I decided to run some polls across my various platforms to ask this question: are you a lefty or a righty regarding stoma location?
200 people participated and the results are as follows:
Lefty – 21% – 42 people
Righty – 79% – 158 people
Running the polls was something of an engagement test to see if people would respond and comment. Now, the end result of this was rather squiffy, as most of my followers are people with IBD & stomas. This isn’t a correct figure within the ostomy community as a whole. There are also the ‘double baggers’ with either a colostomy/ileostomy and a urostomy, so my figures aren’t really that accurate.
As always, this led my overactive brain to see if there are reasons as to why an ileostomy would be sited on the left, as they are predominantly sited on the right. Why were a good percentage of the 42 who had left-sided ileostomies Crohn’s disease patients? Mine was sited on the left as my small bowel is adhered to scar tissue. There’s not a lot of it left and thanks to inner scar tissue and mesh, what’s left of my intestines can’t be stretched over to make me a righty. I don’t have any issues with the site and I find it easier to manage. However, any more bowel removal and I will be going into jejunostomy territory.
The relevance of stoma siting
Patients who are classed as having elective stoma surgery always see a stoma nurse to have markers drawn on the abdomen where the stoma will be placed. A lot of factors are taken into consideration when having the placement marked. They will also take note of the type of clothing you wear, so that waistbands don’t impact the stoma further on down the line.

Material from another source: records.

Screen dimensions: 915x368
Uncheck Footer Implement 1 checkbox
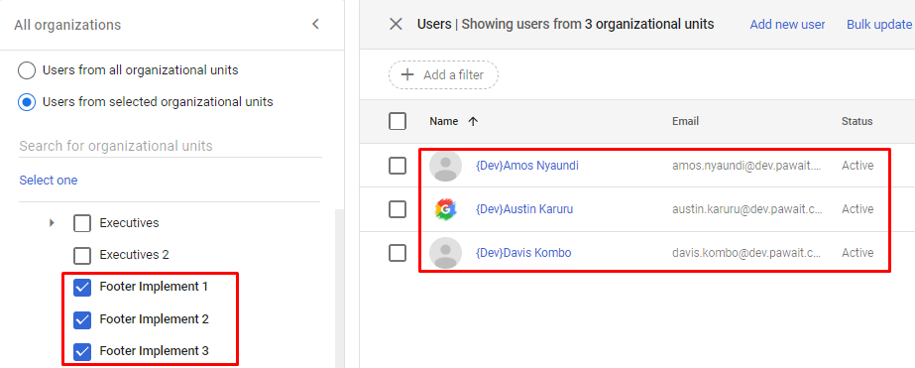[x=82, y=288]
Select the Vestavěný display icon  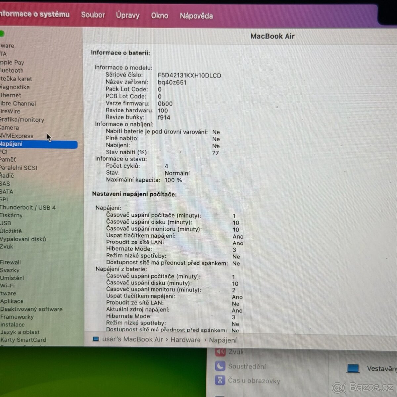point(353,368)
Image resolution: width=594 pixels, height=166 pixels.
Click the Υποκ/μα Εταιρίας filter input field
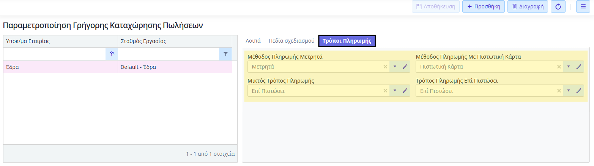(54, 54)
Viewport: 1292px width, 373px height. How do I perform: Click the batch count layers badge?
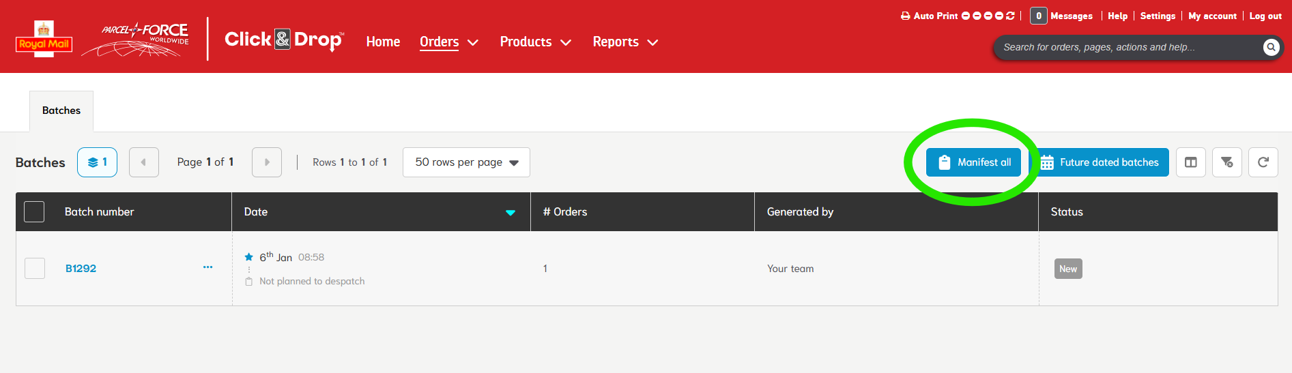(x=97, y=162)
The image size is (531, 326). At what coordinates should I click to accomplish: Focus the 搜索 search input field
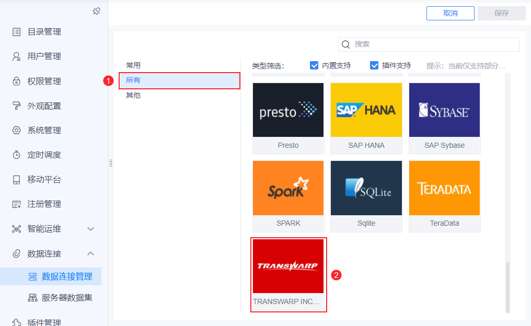coord(429,44)
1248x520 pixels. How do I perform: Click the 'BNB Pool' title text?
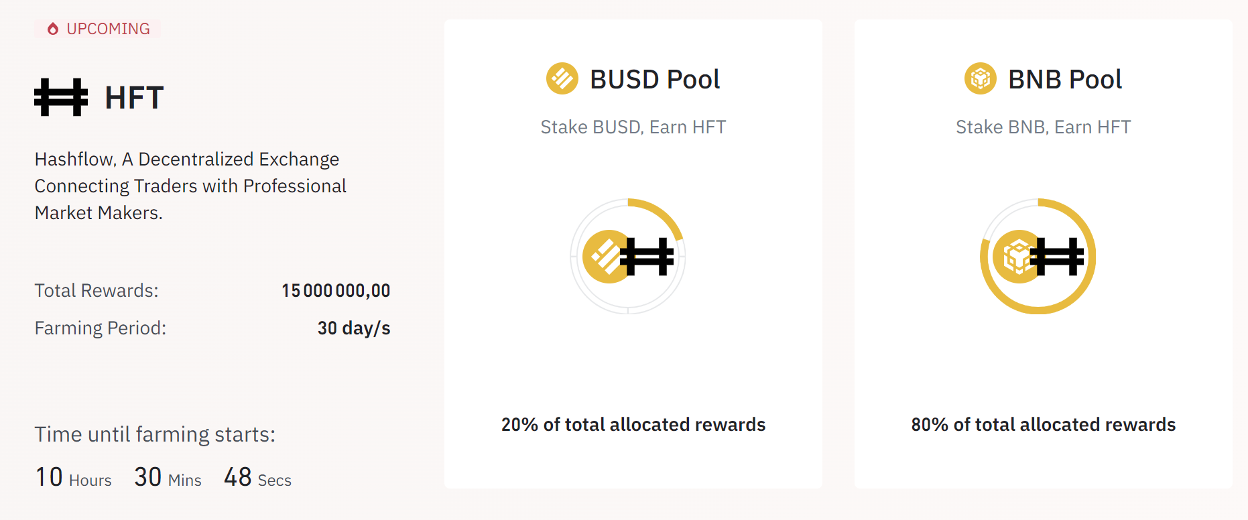(x=1064, y=78)
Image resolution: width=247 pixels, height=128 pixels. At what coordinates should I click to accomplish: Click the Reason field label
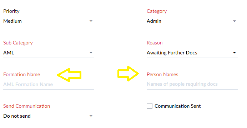point(155,43)
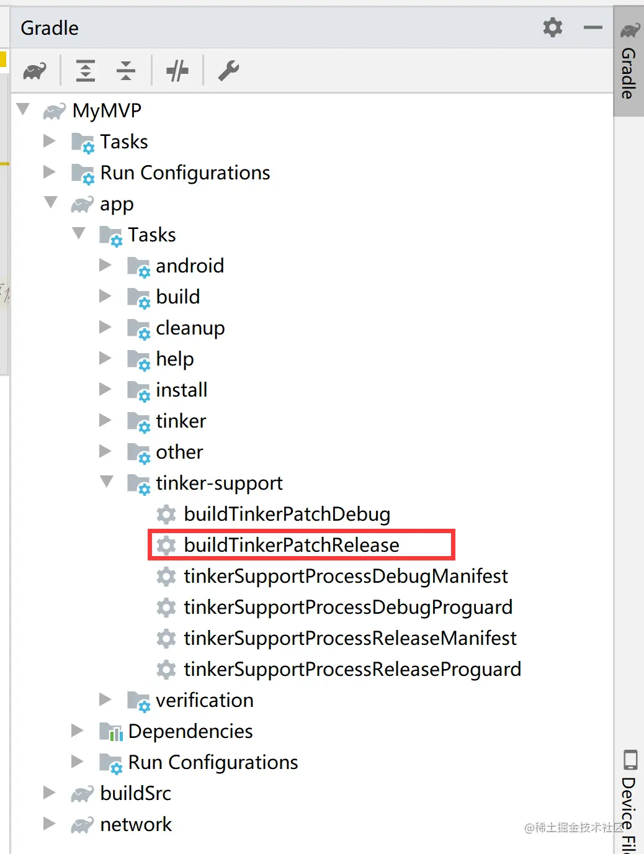Screen dimensions: 644x854
Task: Click the Gradle elephant refresh icon
Action: pos(35,71)
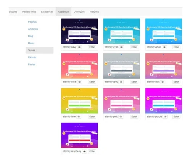Image resolution: width=191 pixels, height=162 pixels.
Task: Preview eternity-purple theme with eye icon
Action: pos(165,117)
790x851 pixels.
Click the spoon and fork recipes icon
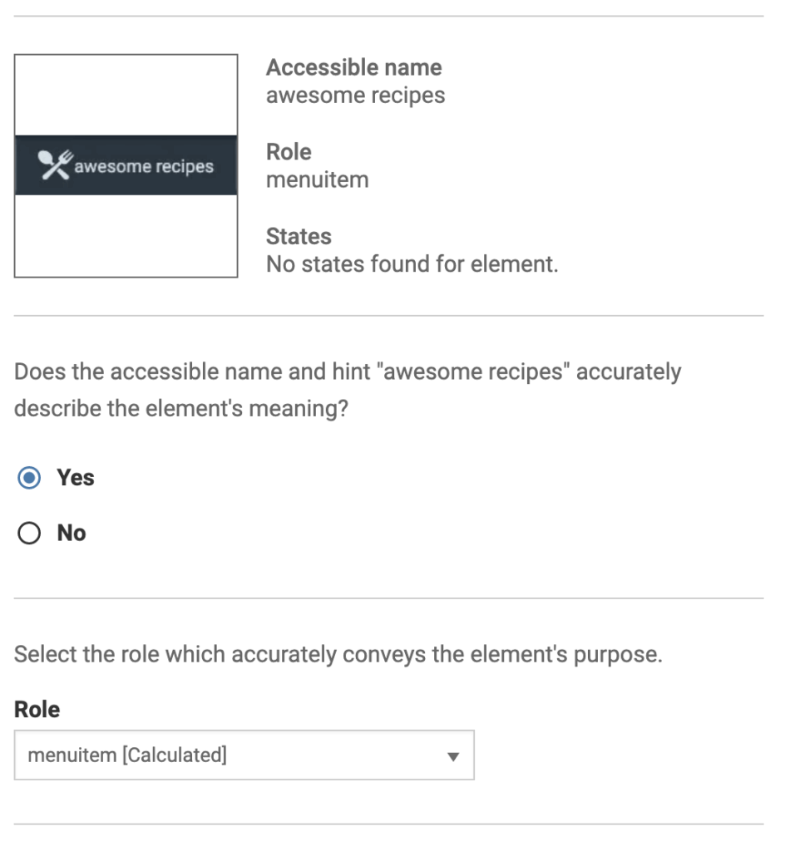[x=54, y=165]
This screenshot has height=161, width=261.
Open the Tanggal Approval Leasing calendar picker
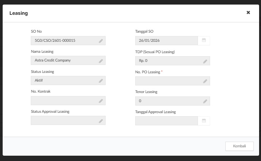click(204, 121)
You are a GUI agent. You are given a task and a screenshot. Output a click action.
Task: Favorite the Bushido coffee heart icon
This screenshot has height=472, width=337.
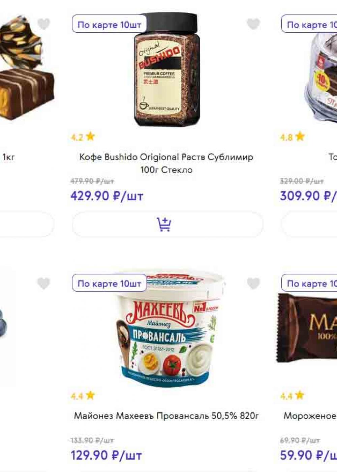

Places they won’t site a stoma:
- On scars
- In, or on, an abdominal crease
- Bony areas
- Near the belly button
Places they will site the stoma:
- Near the rectus abdominal muscles
- Upper curve of the abdomen
- Below your belly button
For those facing emergency surgery, there may not be time to correctly site your stoma. This can occasionally lead to problems further down the line if located on a crease, as they can’t tell when you’re on the theatre table and laid out flat.
I found having my tummy marked up with my previous surgery rather fascinating and extended the cross marks with the permanent marker at the time. You will notice with the marker sites that I had both the left and right marked, as the surgeon couldn’t ascertain which side to place the stoma on until he had opened me up.
They typically mark you up a week prior to the surgery. You can keep the markers covered with a dressing and report if they start fading.
Which stoma is sited where?
Why are the stomas placed on this side? Does the placement depend upon which type of ostomy you have?
Left or right-sided is typically based on the type of stoma you have. Colostomies are predominantly left-sided, ileostomies are predominantly right-sided and urostomies are placed on the righti side, as they typically use part of the ileum to form the conduit to the outside of the body.
I found this information rather interesting, as I have a permanent ileostomy and mine is left-sided purely due to lack of bowel and large amounts of scar tissue. Having a left-sided stoma doesn’t bother me and I find it easier to empty and manage.
As always many thanks for reading,
This blog post is intended to give advice to ostomates. The information given is based on Louise’s personal experience and should not be taken as clinical advice. Each ostomates needs are unique to them and their stoma care routine. Please consult with your Stoma Care Nurse before undertaking any changes to your stoma care routine.